Hoewel culturele marketeers daarbij veel creativiteit en inventiviteit aan de dag leggen, ontbreekt het hen nogal eens aan de nodige kennis en inzichten. Voor LAgroup en MMNieuws was dat reden om enkele marketing- en communicatiespecialisten van (voornamelijk) buiten de culturele sector uit te nodigen voor een ronde tafelgesprek over dit onderwerp, met als doel een blik van buitenaf op de huidige marketingpraktijk en de kansen en mogelijkheden voor marketeers binnen culturele instellingen.
De aanwezigen waren Jurriaan Bakker, medeoprichter en uitgever van Blend Magazine, Merijn Henfling, hoofdredacteur CJP-Magazine, Xylander Kroon, commercieel directeur FD Mediagroep, Frans van der Avert, hoofd pr en marketing Nieuwe Kerk/Hermitage, Paul van Ravestein, art director Mattmo Concept/Design, Monique Mulder, creatief directeur Mattmo Concept/Design, Arjen de Wolf, fractiesecretaris D66-kamerfractie en Jan-Ernst van Driel, directeur marketing en communicatie van de Hogeschool van Amsterdam.
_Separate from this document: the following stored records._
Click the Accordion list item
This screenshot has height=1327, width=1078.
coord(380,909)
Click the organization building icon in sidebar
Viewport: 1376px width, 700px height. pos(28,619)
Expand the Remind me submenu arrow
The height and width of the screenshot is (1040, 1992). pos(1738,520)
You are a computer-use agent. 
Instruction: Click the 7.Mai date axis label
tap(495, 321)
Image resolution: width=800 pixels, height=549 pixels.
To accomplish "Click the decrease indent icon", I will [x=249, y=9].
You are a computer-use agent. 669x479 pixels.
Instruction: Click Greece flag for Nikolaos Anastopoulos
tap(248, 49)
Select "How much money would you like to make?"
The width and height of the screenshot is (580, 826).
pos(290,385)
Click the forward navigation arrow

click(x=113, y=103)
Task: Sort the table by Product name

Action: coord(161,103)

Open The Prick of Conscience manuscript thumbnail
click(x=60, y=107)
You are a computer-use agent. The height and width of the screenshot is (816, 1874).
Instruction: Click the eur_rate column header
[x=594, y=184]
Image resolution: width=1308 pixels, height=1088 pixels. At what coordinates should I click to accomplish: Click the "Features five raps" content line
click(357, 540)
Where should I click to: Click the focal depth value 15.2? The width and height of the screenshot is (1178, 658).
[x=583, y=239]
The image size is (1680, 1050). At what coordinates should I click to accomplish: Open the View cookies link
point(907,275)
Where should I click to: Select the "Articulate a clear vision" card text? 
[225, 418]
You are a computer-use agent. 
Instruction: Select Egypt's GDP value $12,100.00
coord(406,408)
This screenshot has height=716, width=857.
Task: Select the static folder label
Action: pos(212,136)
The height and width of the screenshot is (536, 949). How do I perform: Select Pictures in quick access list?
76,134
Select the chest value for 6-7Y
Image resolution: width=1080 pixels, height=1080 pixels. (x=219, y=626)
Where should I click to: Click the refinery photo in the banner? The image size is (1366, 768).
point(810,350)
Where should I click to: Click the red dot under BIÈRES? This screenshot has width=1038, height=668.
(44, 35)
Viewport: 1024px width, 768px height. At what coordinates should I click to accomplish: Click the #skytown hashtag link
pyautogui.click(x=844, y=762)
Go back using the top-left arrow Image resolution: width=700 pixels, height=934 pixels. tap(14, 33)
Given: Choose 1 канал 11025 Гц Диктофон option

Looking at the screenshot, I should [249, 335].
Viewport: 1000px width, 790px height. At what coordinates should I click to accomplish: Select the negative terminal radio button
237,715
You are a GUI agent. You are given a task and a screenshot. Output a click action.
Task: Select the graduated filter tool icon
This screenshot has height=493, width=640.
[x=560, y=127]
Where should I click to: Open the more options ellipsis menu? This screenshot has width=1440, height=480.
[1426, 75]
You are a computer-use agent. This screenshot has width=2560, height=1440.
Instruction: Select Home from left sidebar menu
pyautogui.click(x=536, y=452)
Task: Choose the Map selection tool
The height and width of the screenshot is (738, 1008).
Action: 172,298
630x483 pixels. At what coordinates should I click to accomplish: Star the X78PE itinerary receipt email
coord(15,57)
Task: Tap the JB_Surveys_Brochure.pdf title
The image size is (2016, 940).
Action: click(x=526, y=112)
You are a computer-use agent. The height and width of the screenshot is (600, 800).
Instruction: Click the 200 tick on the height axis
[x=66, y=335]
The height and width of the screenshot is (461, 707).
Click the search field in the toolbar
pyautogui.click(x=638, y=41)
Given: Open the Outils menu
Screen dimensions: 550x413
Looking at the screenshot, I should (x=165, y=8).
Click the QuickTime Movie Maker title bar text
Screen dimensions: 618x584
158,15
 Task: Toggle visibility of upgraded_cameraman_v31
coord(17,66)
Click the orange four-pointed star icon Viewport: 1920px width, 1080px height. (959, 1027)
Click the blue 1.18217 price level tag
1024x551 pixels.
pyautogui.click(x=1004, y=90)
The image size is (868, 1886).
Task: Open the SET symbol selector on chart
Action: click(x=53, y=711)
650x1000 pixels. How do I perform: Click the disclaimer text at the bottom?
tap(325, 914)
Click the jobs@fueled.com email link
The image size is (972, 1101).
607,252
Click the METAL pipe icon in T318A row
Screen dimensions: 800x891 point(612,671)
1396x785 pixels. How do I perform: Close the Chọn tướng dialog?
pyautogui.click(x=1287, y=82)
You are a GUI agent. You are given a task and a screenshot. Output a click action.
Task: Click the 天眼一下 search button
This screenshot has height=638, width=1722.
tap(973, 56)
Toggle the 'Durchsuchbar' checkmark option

De sessie werd geleid door Michiel van Iersel en Karin Swart van LAgroup en voor MMNieuws waren aanwezig Menno Heling en Pieter de Nijs.
In zijn inleiding op het gesprek schetste Michiel van Iersel enkele trends binnen en uitdagingen voor de marketingpraktijk van culturele instellingen. De vergrijzing en verkleuring en de daling van de affiniteit van het publiek voor kunst stelen de sector voor nieuwe problemen: allochtonen vertonen zich nauwelijks in musea en theaters en jongeren ervaren traditionele kunstvormen als saai en als niet voor hen bestemd. Culturele instellingen hebben te maken met toenemende concurrentie, zowel met andere instellingen op het gebied van cultuur, maar ook met de media en met allerlei andere mogelijke activiteiten op het gebied van leisure. Zichtbaar is dan ook een vorm van grensvervaging: culturele instellingen zijn steeds vaker actief op niet-vakspecifieke terreinen, bijvoorbeeld op het gebied van horeca, van winkels en zelfs van vrijetijdsactiviteiten. Verder is er een trend naar concentratie en monopolievorming: minder instellingen trekken steeds vaker het merendeel van het publiek.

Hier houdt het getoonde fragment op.